Translation:Useless to try to escape; it's locked.
I do understand that there is no reference to or corresponding word for "it" in the french statement. Also, you mentioned that there is no subject in the expression to which I agree. Contrary to the notion that it is improper to use "it is useless" in place of "useless" when making the translation to English, it is a legitimate form of its usage, particularly in such circumstances.
Imagine being asked to complete the statement, "The french expression Inutile d'essayer de t'échapper, c'est fermé à clé means, " where you' are to provide the meaning. It would seem rather compelling to add, "It is useless trying to escape, it is locked" rather than "Useless to try to escape; it's locked" as the answer.
The french expression "Inutile d'essayer de t'échapper, c'est fermé à clé" means, "Useless to try to escape; it's locked" vs
The french expression "Inutile d'essayer de t'échapper, c'est fermé à clé" means, "It is useless to try to escape; it's locked"
For further reference : https://dictionary.cambridge.org/grammar/british-grammar/it
Grammatically correct sentences (clauses) in English have a subject and a finite verb. Though we often do write and speak using phrases (without a verb), this one sounds wrong to me. Maybe the French are happy to omit the finite verb? (The finite verb in "it is locked" is a secondary one and could stand alone as a sentence.) If we changed the word order to "It is locked and (therefore) [it is] useless trying to escape" the second "is" is implied; but it still sounds a bit odd without it.
Your last proposed sentence "It is locked and (therefore) [it is ] usless trying to escape" sounds odd because it is incorrect. The second "it is" is not optional. The subject "it" of the first clause is different from the subject "it" of the second clause. It will become obvious to you if you substitute the first "it" with a noun, e.g. "the house is locked and useless trying to escape".

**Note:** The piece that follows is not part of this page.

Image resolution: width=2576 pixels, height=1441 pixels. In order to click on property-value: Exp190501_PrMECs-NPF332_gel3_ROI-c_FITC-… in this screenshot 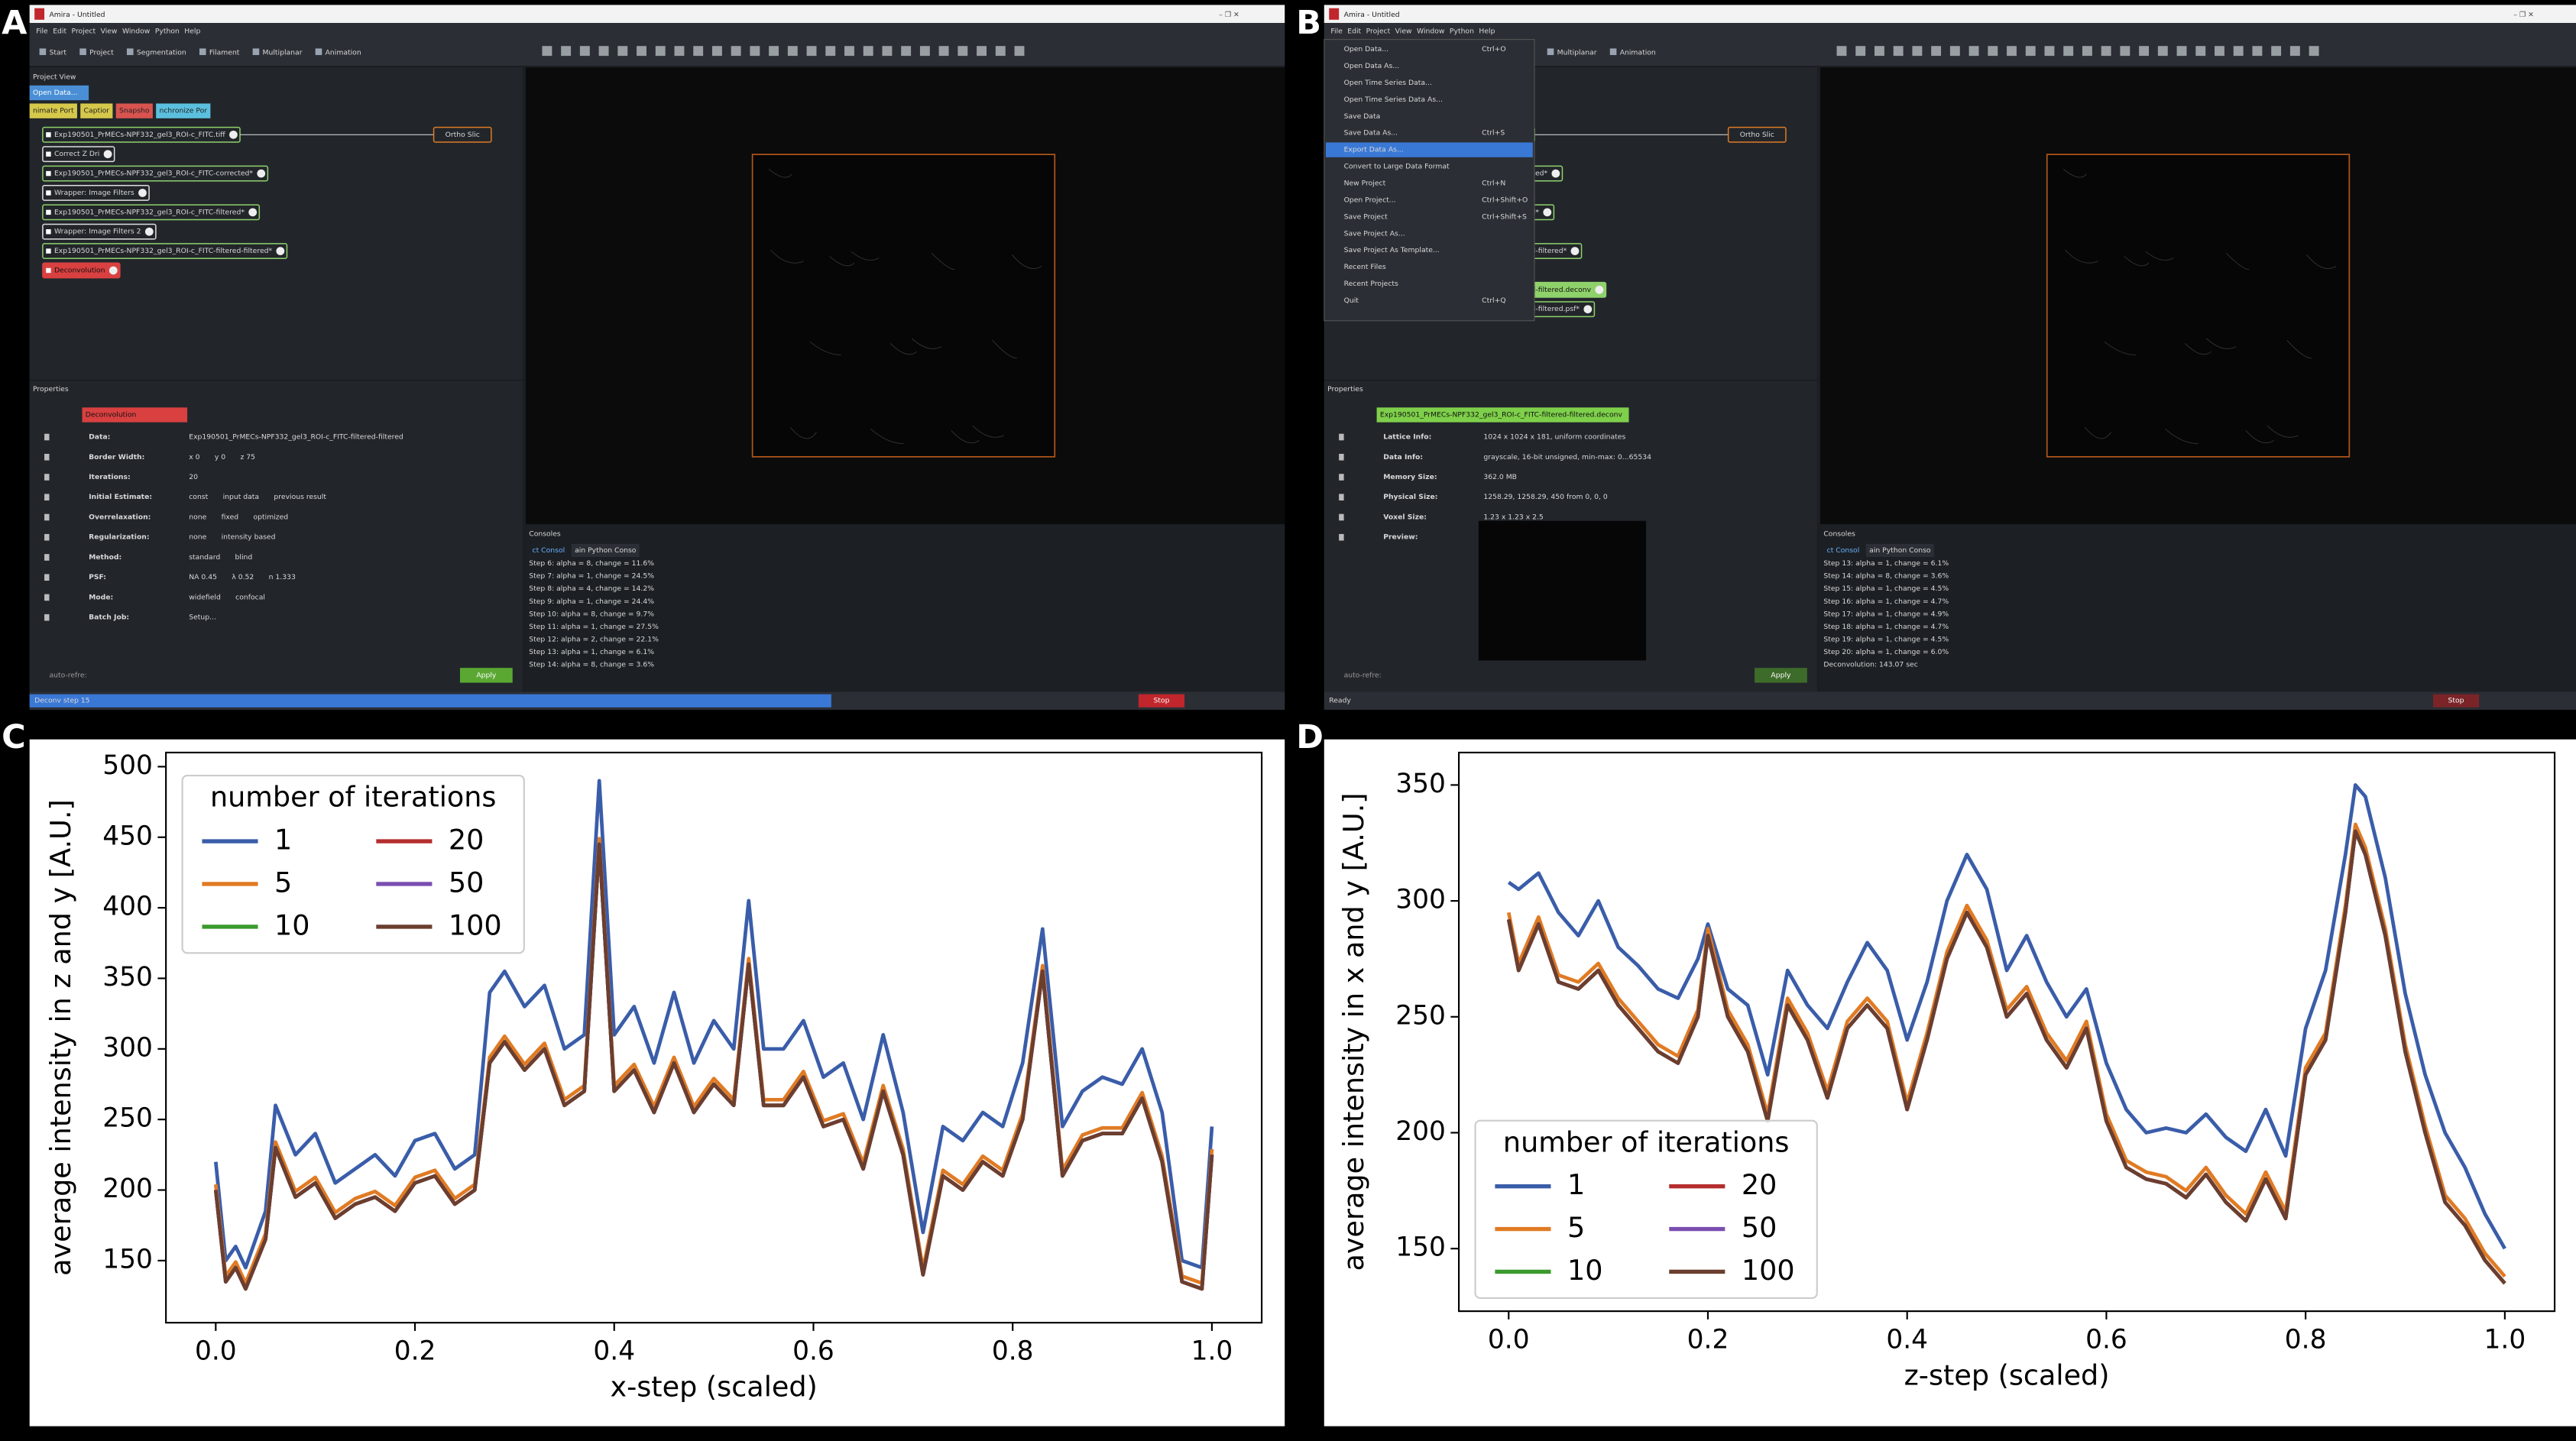, I will do `click(296, 437)`.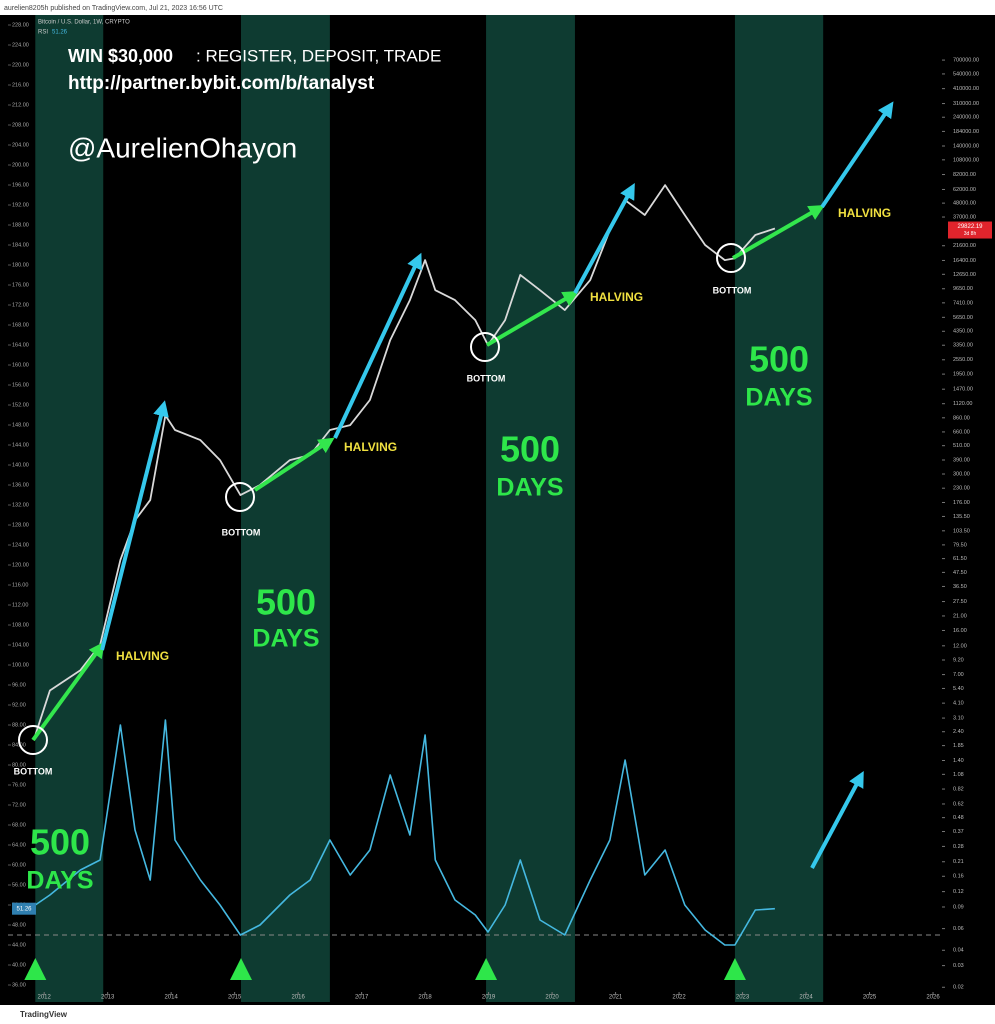  What do you see at coordinates (19, 925) in the screenshot?
I see `y-tick-label: 48.00` at bounding box center [19, 925].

"Trying to escape is useless, it's locked."
This is a rather better translation than Duo's, because it acknowledges the absence of "It is" before "useless." Indeed, I am surprised that this translation has been rejected, because it accords so well with the spirit of the French construction...(IMO)
t’ is short for te when using the verb escape in its reflexive form s’échapper (de) e.g. to escape (from prison). Compare the reflexive English verbs to free oneself or to extricate oneself. There is also a non-reflexive form échapper (à), which I think would be used when escaping from a person or e.g. a lion. Notice échapper au lion, not échapper du lion.
In English, you can say Useless to try escaping OR Useless to try to escape. DUO accepts only the infinitive and not present participle. Clearly not a native speaker doing that. It's similar to saying that "I like to go to the movies" is correct but "I like going to the movies" is not correct!!!! Very poor
Since there is no context for this sentence, would "de vous échapper", "de nous échapper" or "de s'échapper"? It is unclear whom this is addressed to: is it one person trying to escape (te), are we talking to more than one person (vous), are we trying to escape as a group (nous, on), or is this just a general statement about the security of the place we are trying to escape from (on = people in general)?